Von Restlöchern und Zwischenräumen
Künster aus dem Adlershofer Atelierhaus stellen aus
Menschen auf dem Mars? Wer den Fotozyklus „topological intruder“ von Oliver S. Scholten anschaut, kann ins Grübeln kommen. Doch der Astronaut, der da durch die rote Steinwüste stapft, ist der Fotograf selbst. Ihn reize es, in fremde Gebiete einzudringen.
Oliver Scholtens Aufnahmen sind in der bizarren Lausitzer Tagebaulandschaft im Südosten Brandenburgs mit Wüsten und Canyons entstanden. Die Internationale Bauausstellung (IBA), die bis 2010 Ideen sammelt für eine landschaftliche Neugestaltung der stillgelegten Industrieflächen mit den riesigen Restlöchern, lädt dort zu Erlebnistouren ein und inspirierte den ehemaligen Lette-Schüler zu dem Fotoprojekt. Mit seinen zweiteiligen Bildern verbindet der 45-Jährige Realität und Fiktion.
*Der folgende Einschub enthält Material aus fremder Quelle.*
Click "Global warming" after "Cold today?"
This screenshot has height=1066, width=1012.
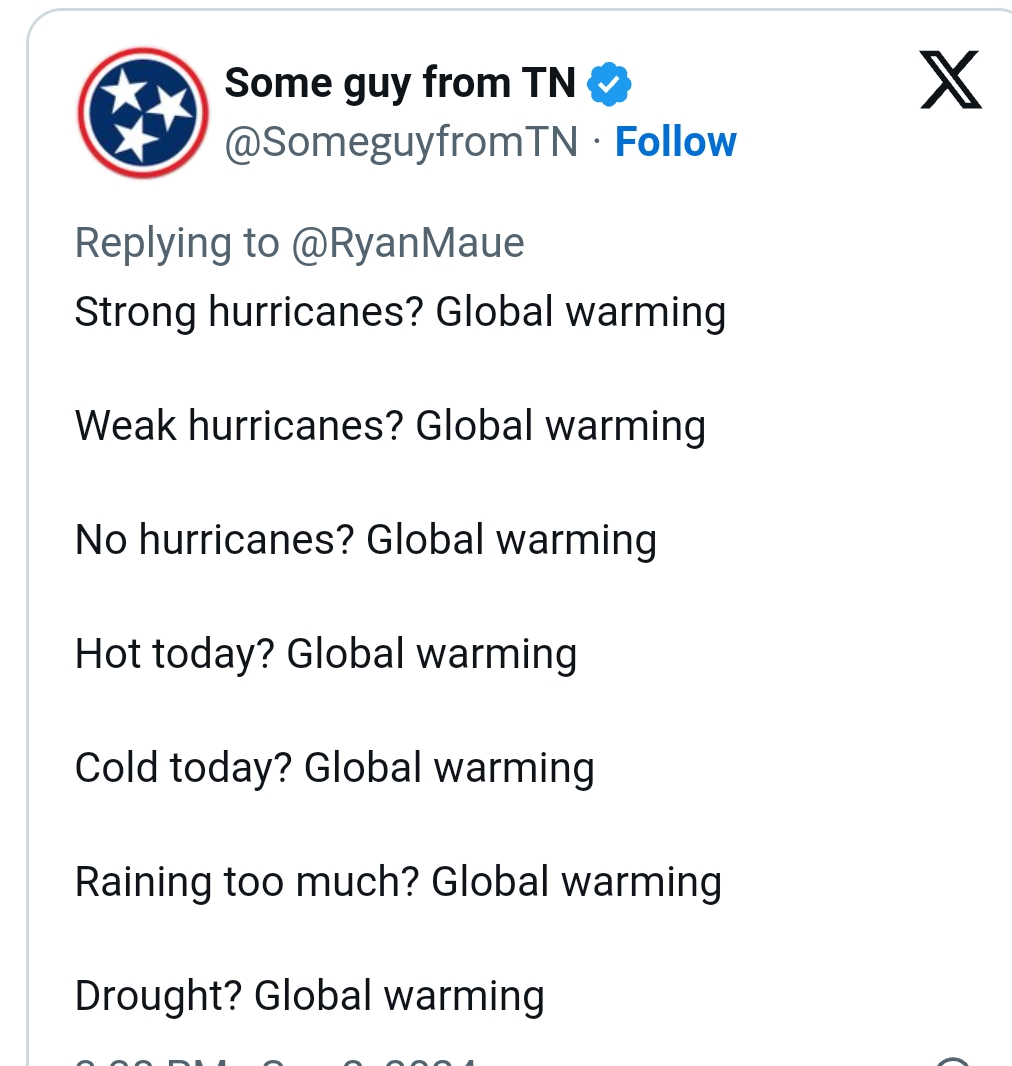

Um Offensichtliches geht es ihm nicht, vielmehr hinterfragt er: „Entscheidend ist nicht, dass wir auf einem anderen Planeten landen können, sondern was wir dort vorhaben.“ Kunst kann für ihn wie Wissenschaft Fragen stellen, ist aber nicht dafür prädestiniert, Antworten zu geben.
Künstler aus dem Atelierhaus Adlershof
Im Adlershofer Atelierhaus hat Scholten sich eingerichtet. Da draußen, mit dem Abstand zur Stadtmitte, findet er die Ruhe, um vor allem auch mit dem Bildmaterial zu experimentieren. Er nutzt private Fotografien ebenso wie Zeitungsfotos oder Reproduktionen von Kunstwerken und versteht es, Gegensätze sichtbar zu machen. Dass seine Fotos nicht üblichen Vorlagen entsprechen, zeigt auch sein neuestes Projekt „spots on sports“. Dem Sport als integratives Element verschiedener Kulturen und sozialer Schichten gilt das Hauptaugenmerk. Die Ausstellung wird zur Wissenschaftsnacht am 13. Juni in der Adlershofer Bezirkssporthalle, direkt in Sichtachse zum Atelierhaus eröffnet.
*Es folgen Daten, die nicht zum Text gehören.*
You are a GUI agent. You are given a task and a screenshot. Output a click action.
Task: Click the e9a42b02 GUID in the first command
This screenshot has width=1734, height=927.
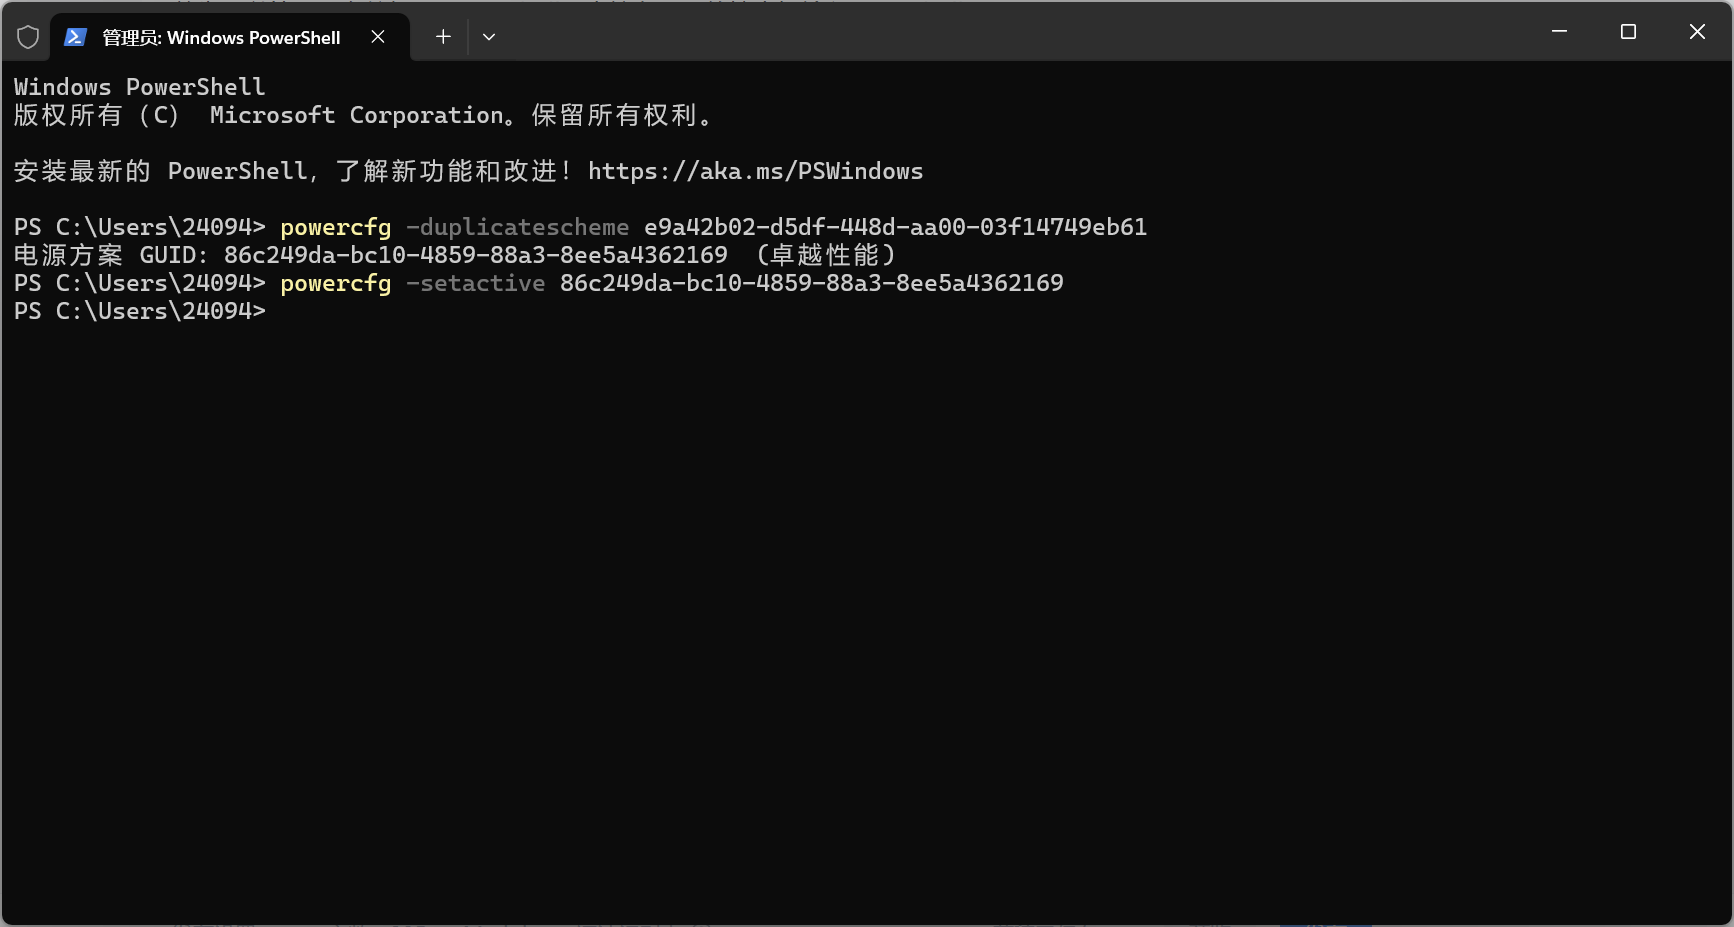click(895, 227)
Wissenschaft und Kunst verbindet auch Hilla Stute, die man eine Etage tiefer im Atelierhaus Adlershof trifft. „Noch vor 30 Jahren galt Interdisziplinarität nicht als schick“, sagt sie. Damals sei sie als Physik-Lehramtsstudentin spöttisch belächelt worden, als sie im dritten Semester vom Zweitfach Mathematik zur Kunst umsattelte. Die Liebe zu einem Dichter öffnete der naturwissenschaftlich sozialisierten Hilla Stute eine andere Welt – die der Kunst. Sie begann zu zeichnen und malen und beschäftigte sich mit Fragen der räumlichen Darstellung in Stillleben- und Landschaftsmalerei. Später spezialisierte sie sich auf Foto- und Videografie ohne jedoch die physikalischen Studien aufzugeben. Trotz bestandenem Zweitem Staatsexamen war sie nie als Lehrerin tätig. Als Künstlerin akzeptiert zu werden, empfand sie anfangs schwer. „Zuerst wird immer gefragt, bei wem man Meisterschülerin war. Da hatte ich nichts vorzuweisen“, erzählt sie. Inzwischen sind ihre Werke an verschiedenen Orten im In- und Ausland zu sehen.
Raum & Bewegung
Losgelassen hat sie die Physik auch in der Kunst nicht: Ihr Thema ist die Wahrnehmung von Raum und Bewegung. Ihre Bilder sind oft Momentaufnahmen aus einem fahrenden Zug oder Auto. Klack, klack, klack: Im Sekundentakt generiert die Kamera ganze Bildserien: Wie die Dinge zueinander in Beziehung stehen, will sie so untersuchen und dem Geheimnis der Zwischenräume auf die Spur kommen. Am Rechner werden die Fotos von ihr bearbeitet, auf Details reduziert und auch schon mal bis in den Nanobereich vergrößert. Die sich daraus ergebende Pixelwelt setzt sie im Anschluss malerisch oder im (Sieb-)Druck um. So entstand zum Beispiel die Reihe „Lichtpunkte“: Bilder mit regelmäßig angeordneten verschiedenfarbigen Kästchen, die sich zu immer neuen Mustern zusammenfügen. Unspektakuläre Basis dafür war ein Ausschnitt einer Hochspannungsleitung am Himmel. „Ich erfinde nichts neu, sondern zeige nur, was ist.“ Die Universität zum Nachbarn zu haben findet Hilla Stute inspirierend. Sie hat große Lust, demnächst dort auch mal wieder eine Physik-Vorlesung zu besuchen.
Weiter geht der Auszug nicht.